▶ [WHAT YOU ARE ASKED TO DO]: Here the job is to transcribe only the lines from the one containing "You are a computer-use" through the last line below, exactly as written; please leave out pictures.

[Stored records]
^^^^

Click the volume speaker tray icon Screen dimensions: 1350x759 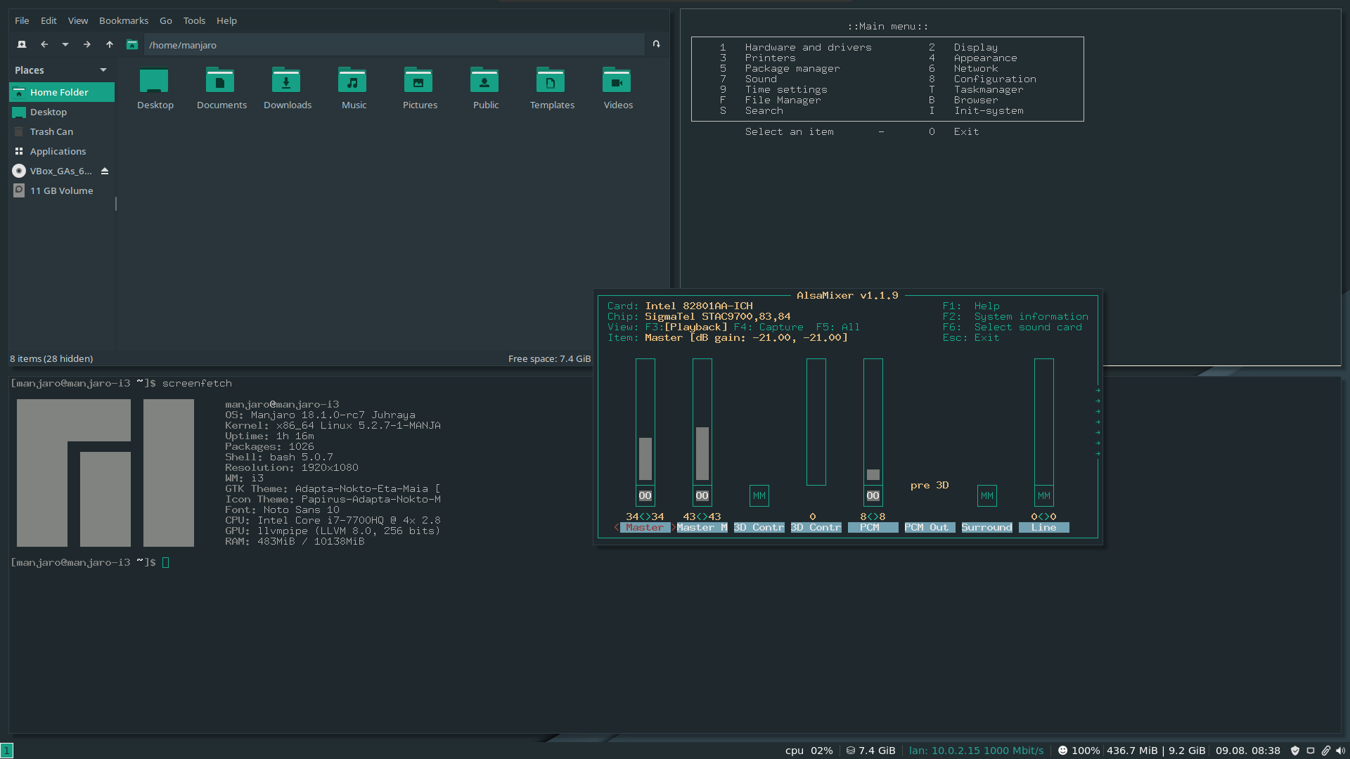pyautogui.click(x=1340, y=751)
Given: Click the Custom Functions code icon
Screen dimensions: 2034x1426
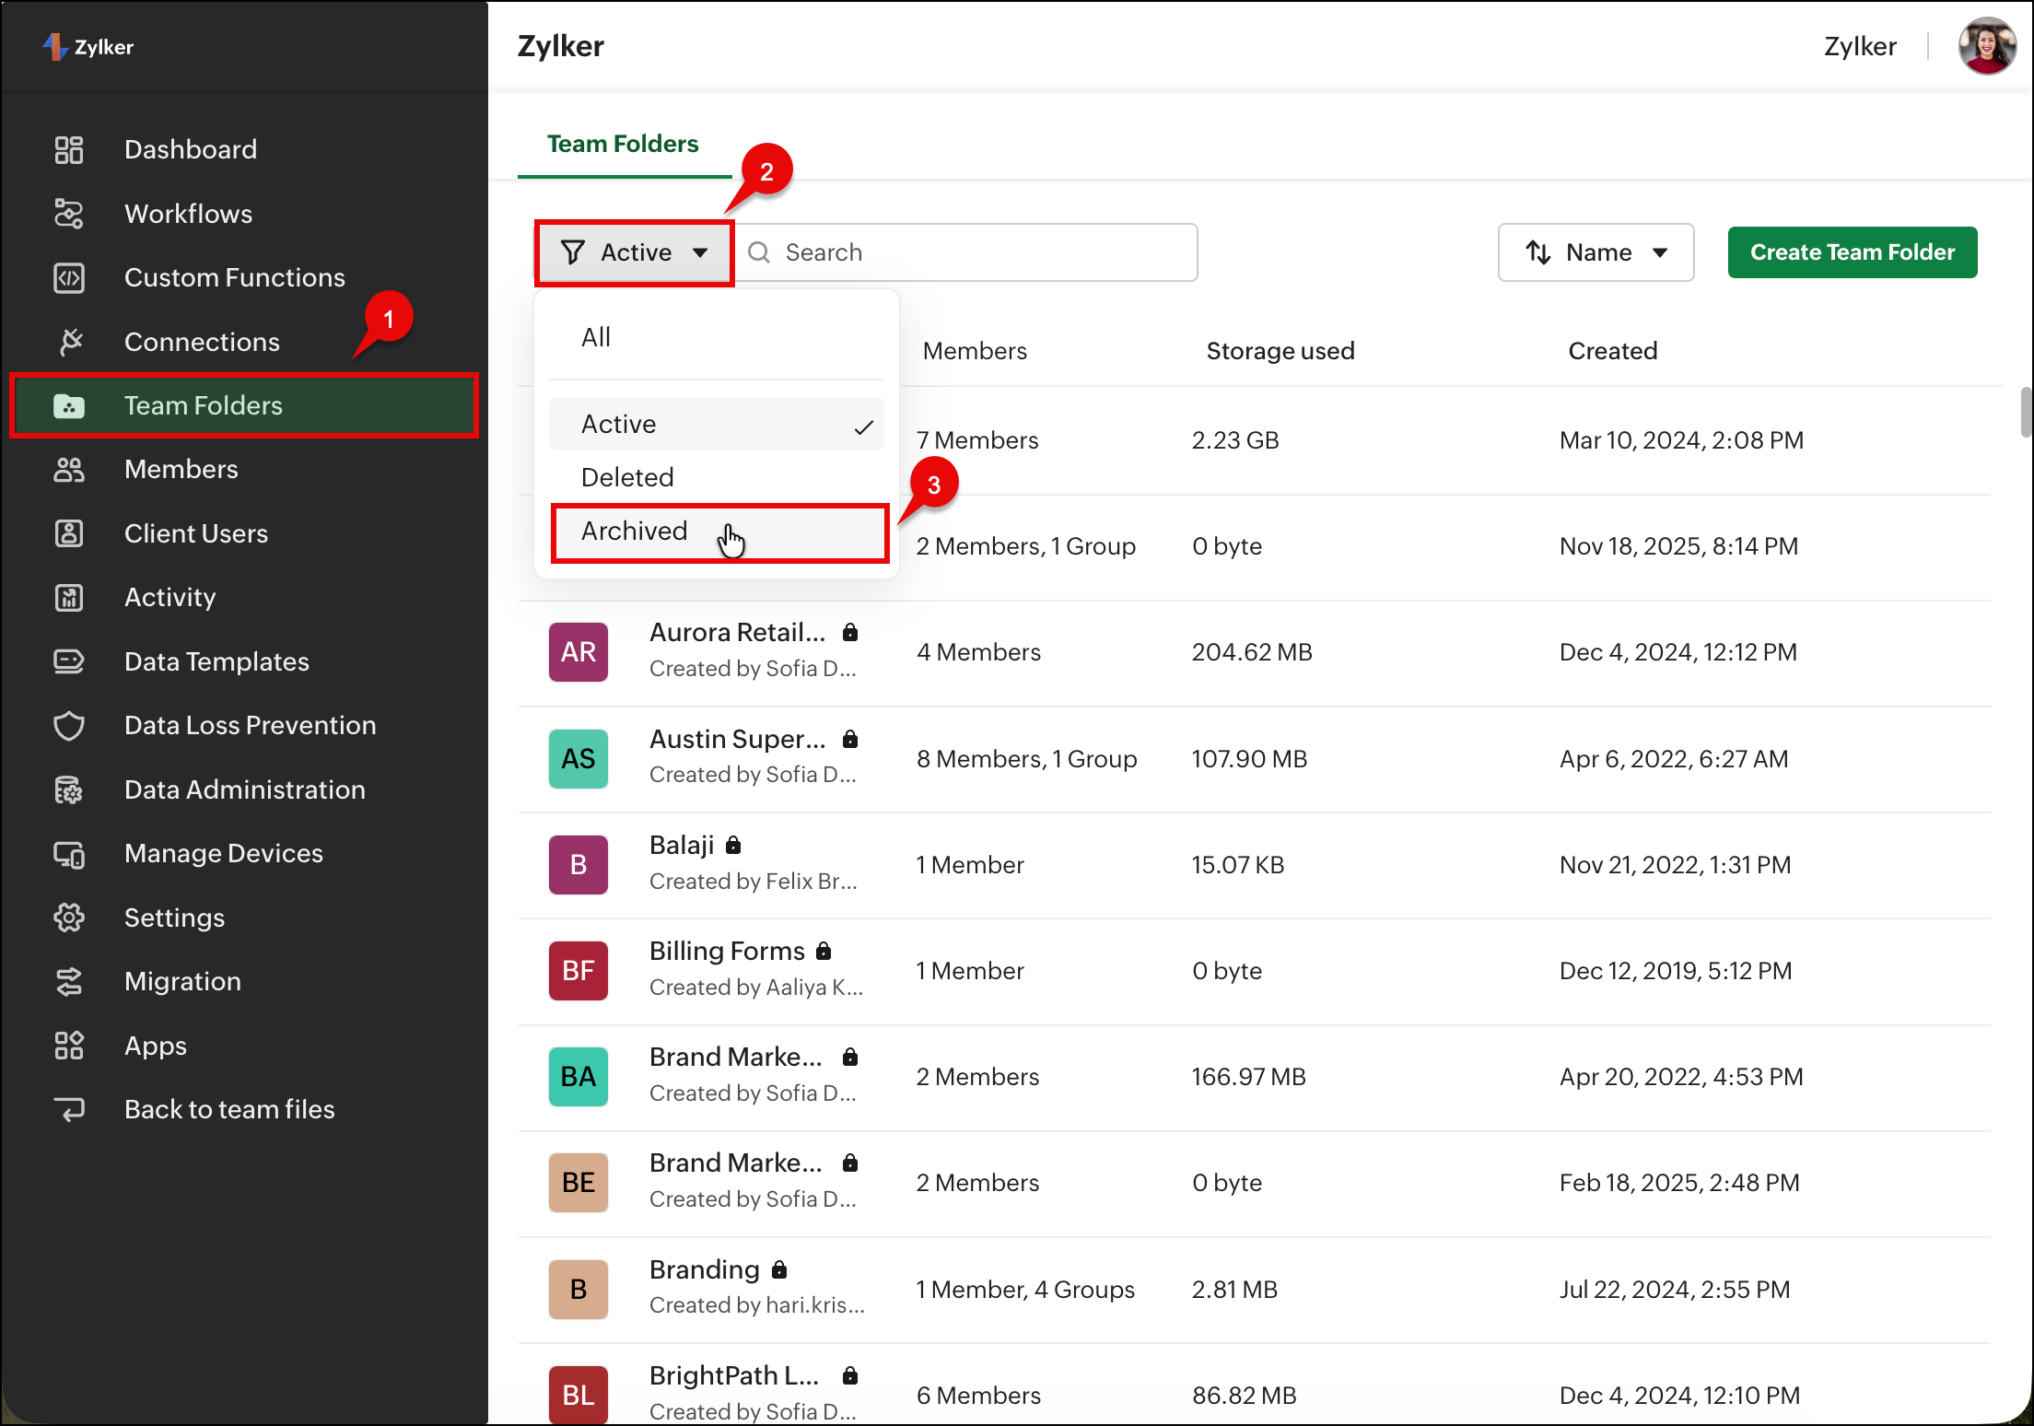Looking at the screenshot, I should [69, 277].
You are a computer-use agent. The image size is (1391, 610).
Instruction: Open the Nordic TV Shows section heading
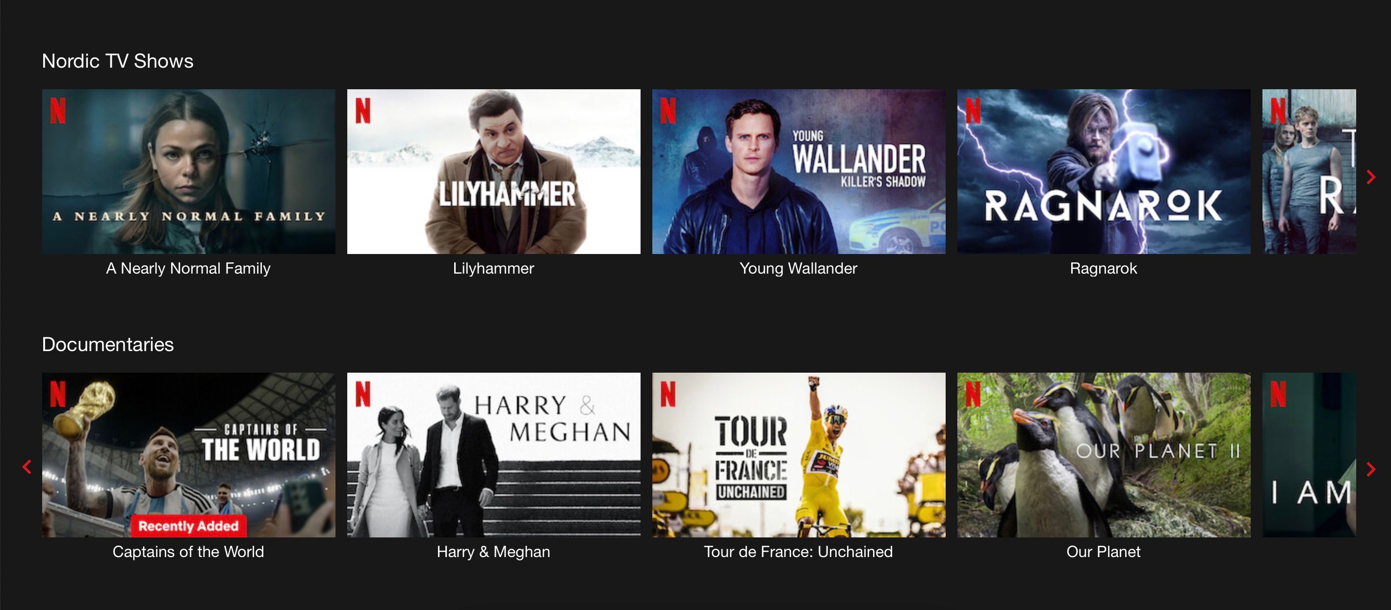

^^^^

▶ [OUTPUT FOR THIS EXERCISE]:
You are a computer-use agent. The image size is (1391, 610).
Instruction: Open the Nordic TV Shows section heading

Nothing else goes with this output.